- [Aim of the exercise]: Each entry that follows is to be copied exactly, minus any pictures.
════
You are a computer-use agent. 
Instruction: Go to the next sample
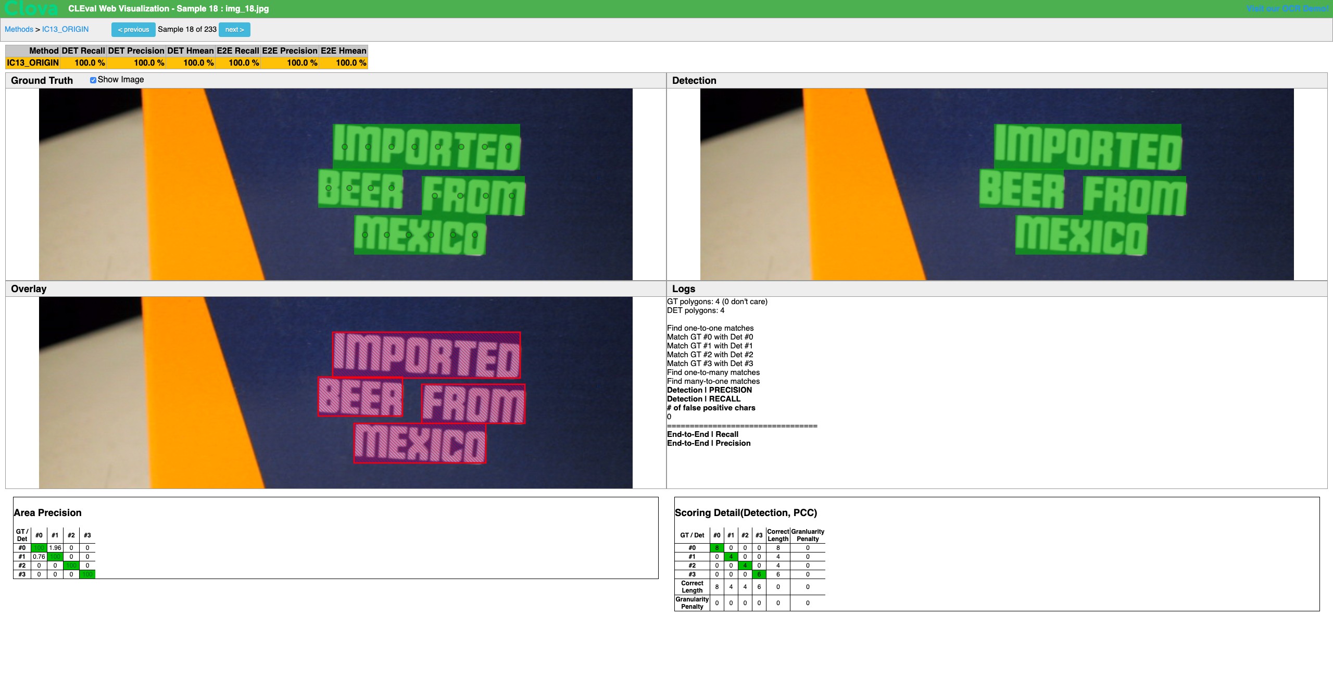tap(234, 30)
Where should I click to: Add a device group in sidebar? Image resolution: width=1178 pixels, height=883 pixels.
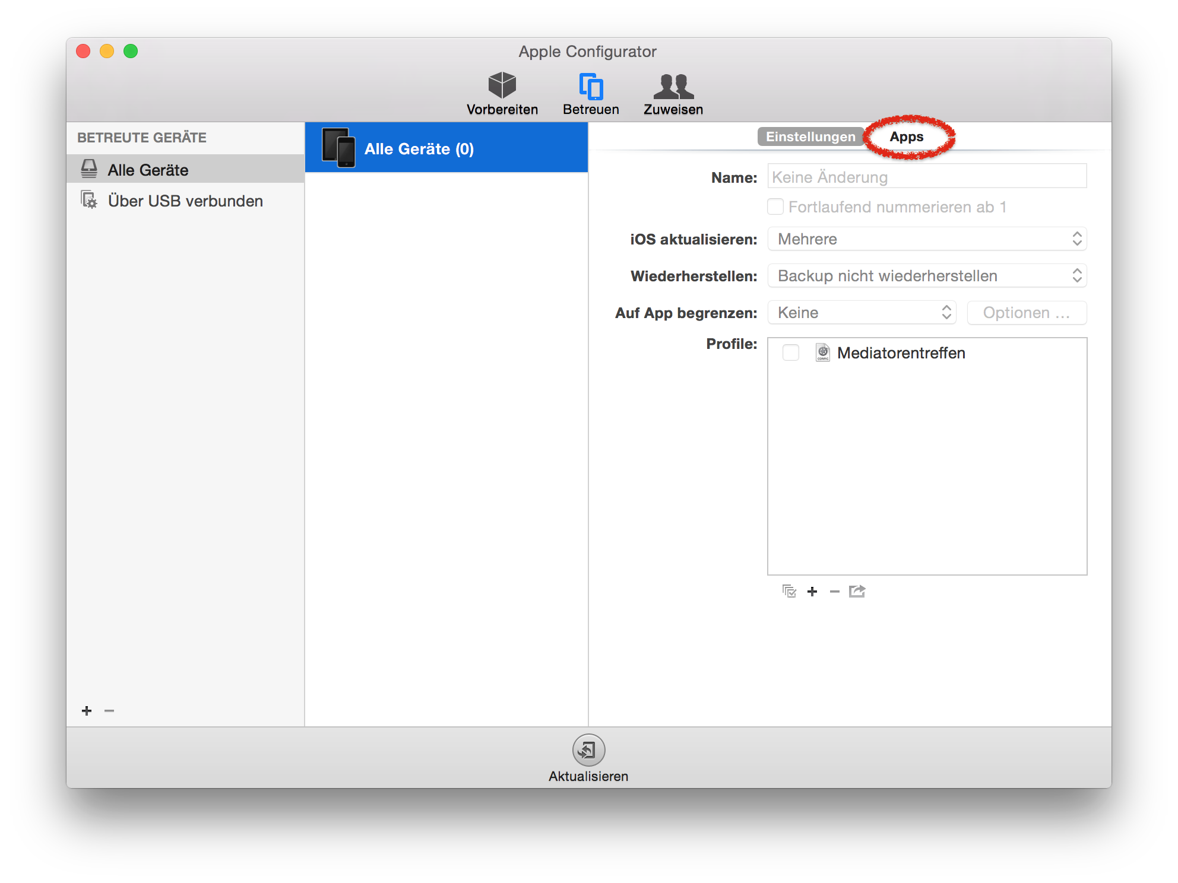pos(87,710)

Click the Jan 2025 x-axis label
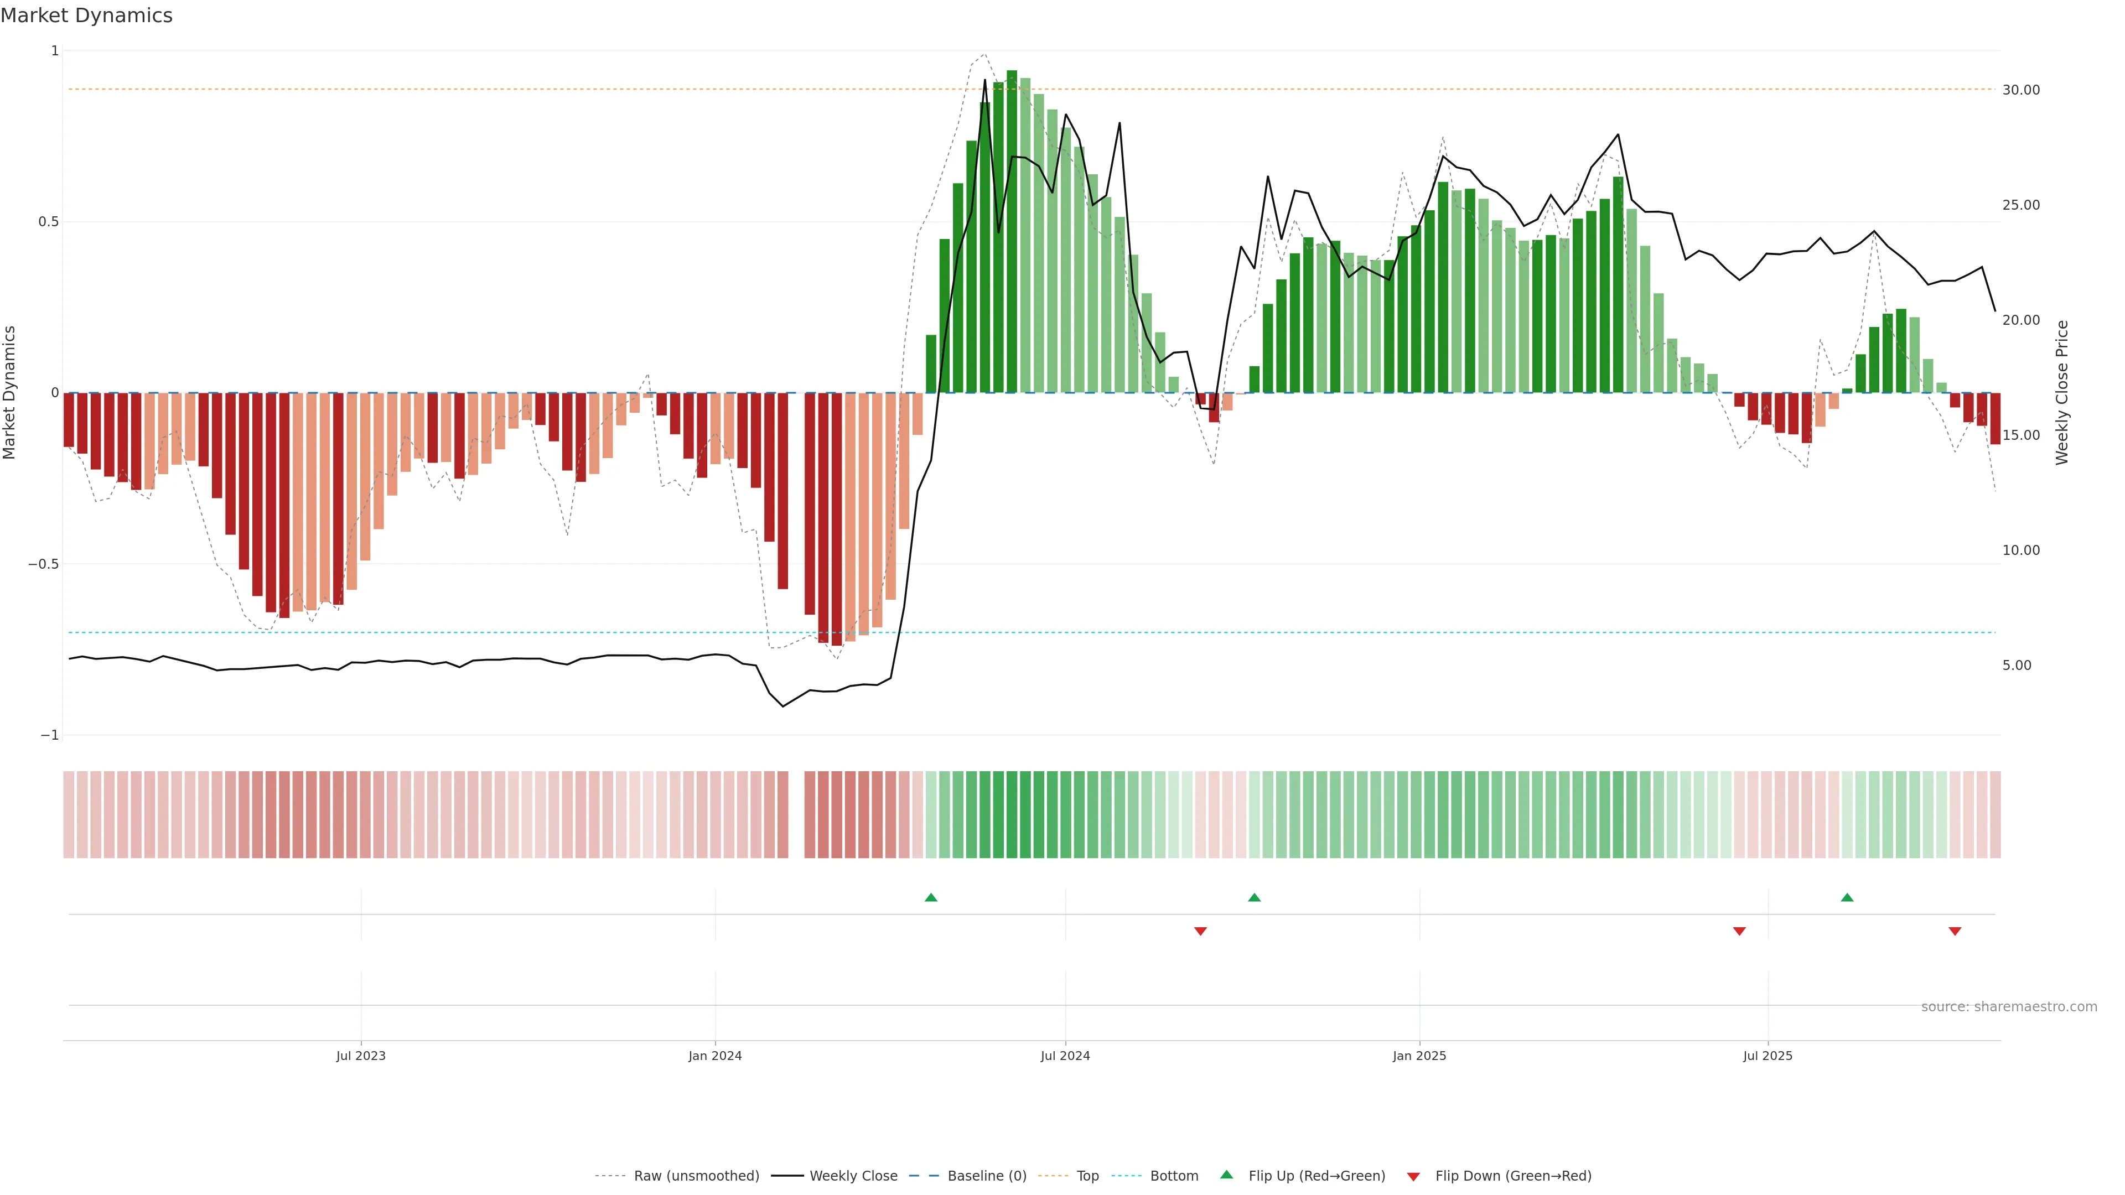[x=1419, y=1056]
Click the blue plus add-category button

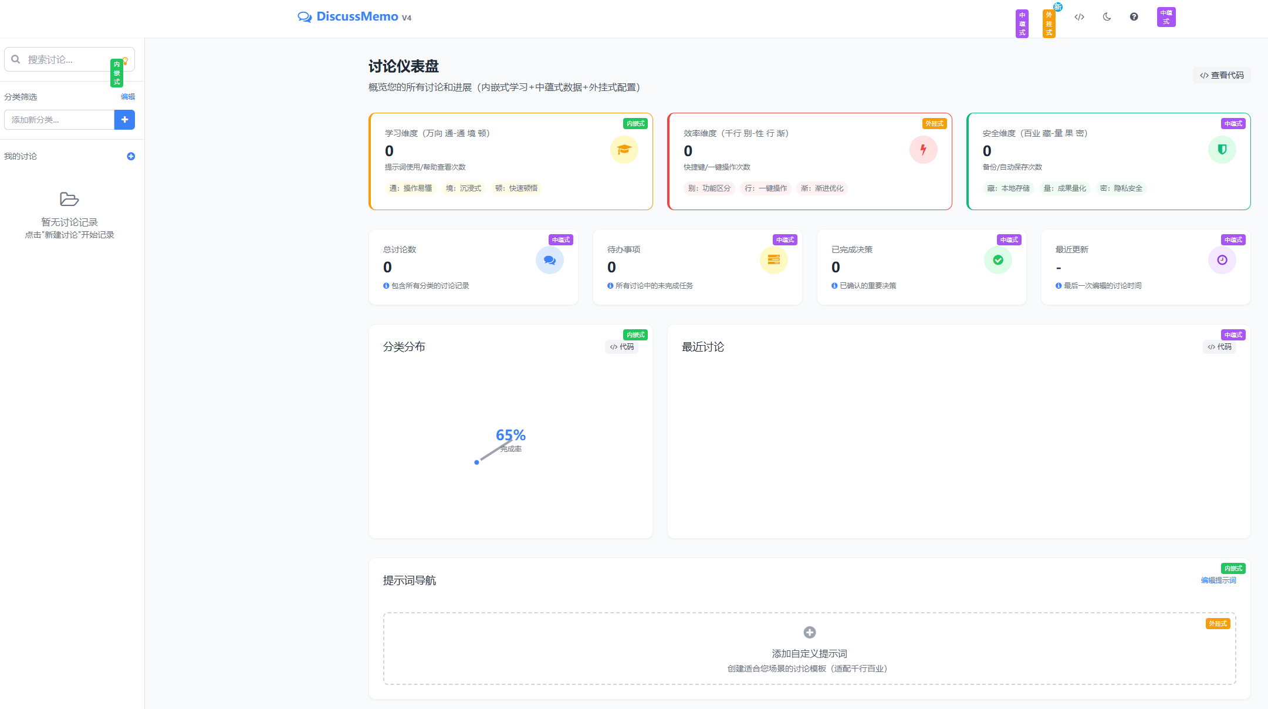(x=124, y=120)
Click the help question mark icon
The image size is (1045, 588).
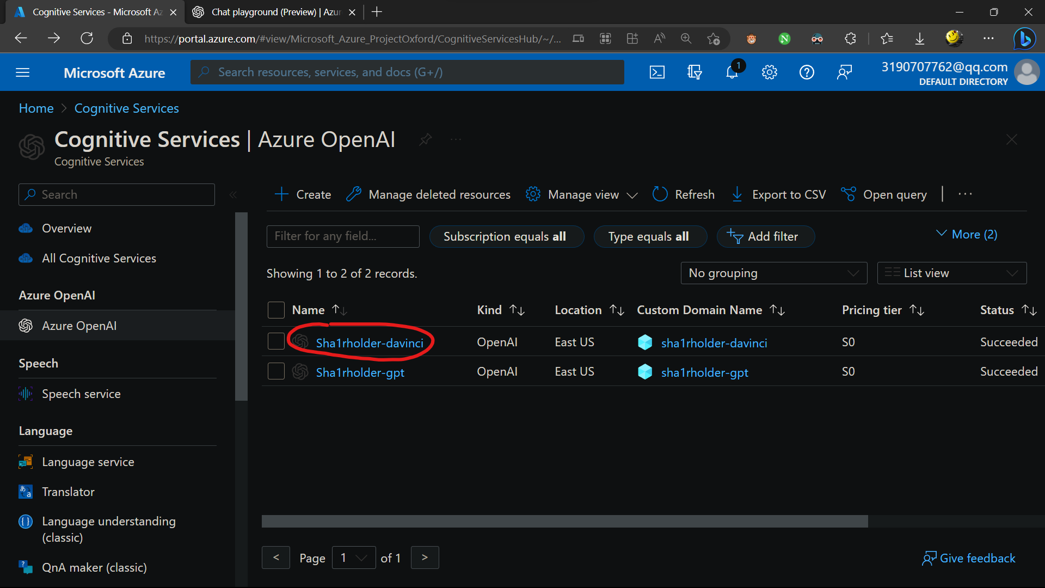point(807,72)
════
- [Written solution]:
You are a computer-use agent. 
Instruction: Go to the next sample
tap(234, 30)
Where should I click to: Add a device group in sidebar? Image resolution: width=1178 pixels, height=883 pixels.
pos(87,710)

Click the Jan 2025 x-axis label
[x=1419, y=1056]
Click the blue plus add-category button

(x=124, y=120)
Click the help question mark icon
The image size is (1045, 588).
point(807,72)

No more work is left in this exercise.